Your work’s achievement should however be recognized in its own terms, which is enormous, without considering it as an outcome of the manifesto of Ecoaesthetics. Although the work has some elements of the manifesto, it has not yet moved to a point where it can be fully considered a manifestation of its fundamental concept of an egalitarian farming collective or community. It is difficult for me to say now whether you want to go further, so that the work becomes the work of a community rather than of an individual as being shown now in the gallery; nor I want to suggest that you should necessarily follow the path of the manifesto. The choice should be entirely yours, though we can discuss this when we meet.

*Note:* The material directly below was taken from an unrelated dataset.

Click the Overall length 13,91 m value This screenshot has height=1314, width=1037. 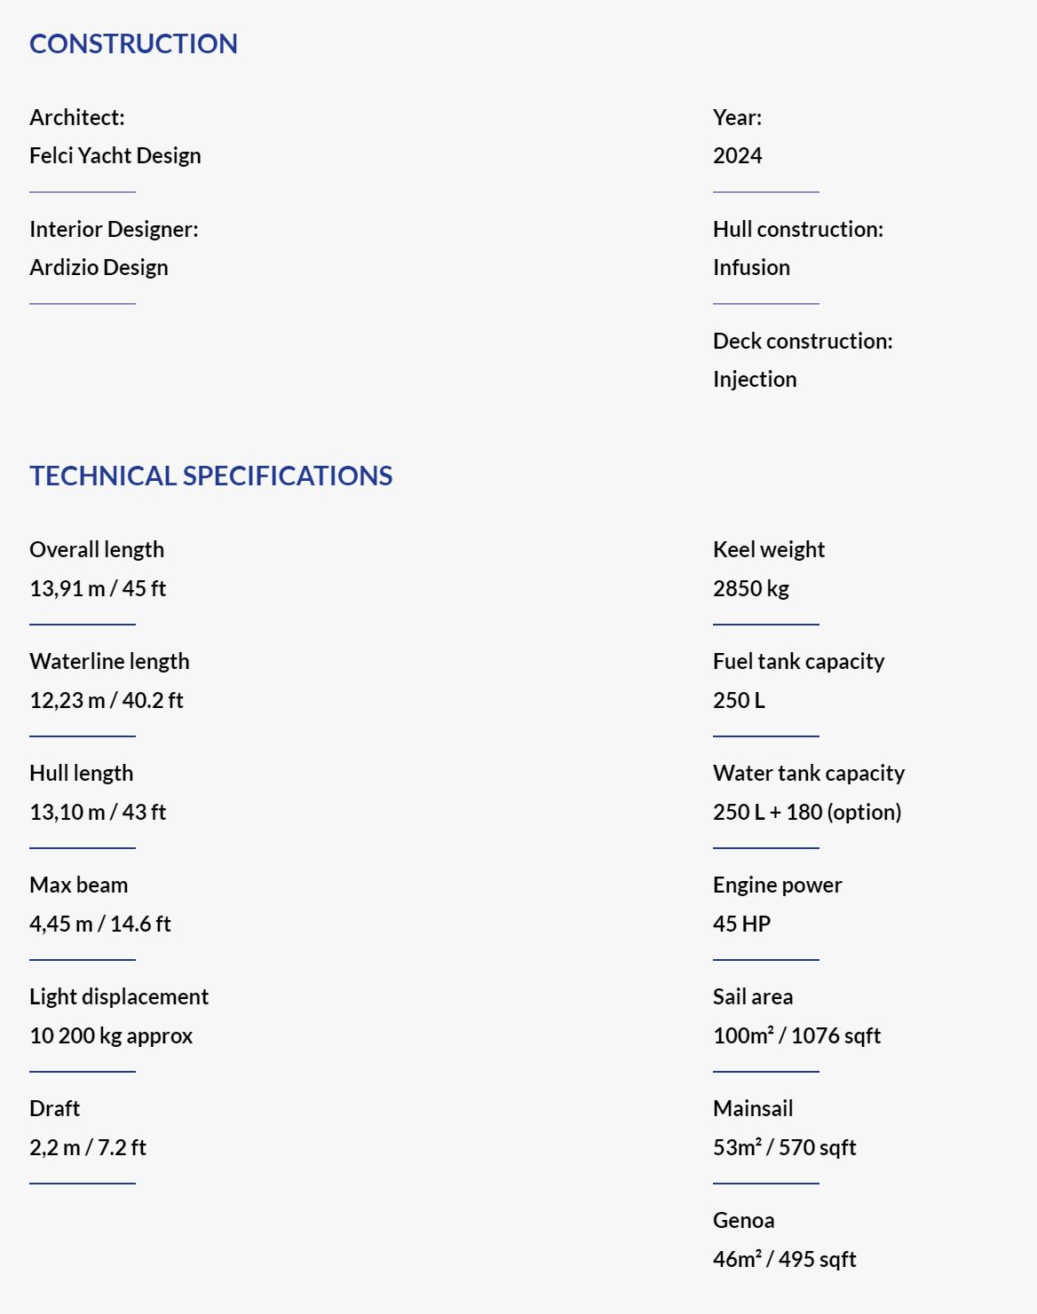(98, 588)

There is something important which I want to take up. It is about the transformation — which is fundamental to your work — in relation to representation, particularly when representation becomes an object representing transformation outside its own context or space (a gallery or museum); which actually leads to a contradiction whose resolution is not found within the regime that demands the primacy of representation as the ultimate goal of art. However, I am not thinking only of your work but also about my own propositions that are part of Ecoaesthetics and other texts included my book mentioned before, with a question that cannot be resolved within the context of representation even when it is through representation that a transformation becomes a work of art. The solution to this seems to be a conciliation of the two through a transitory space between now and what the future holds in terms of their eventual disentanglement. However, it is not my intention here to drag you into this extremely difficult problem, which may not be necessary to invoke at this stage of your work. But a discussion of this problem may highlight what your work may face when it is appropriated and legitimized as a work of art merely by a representation.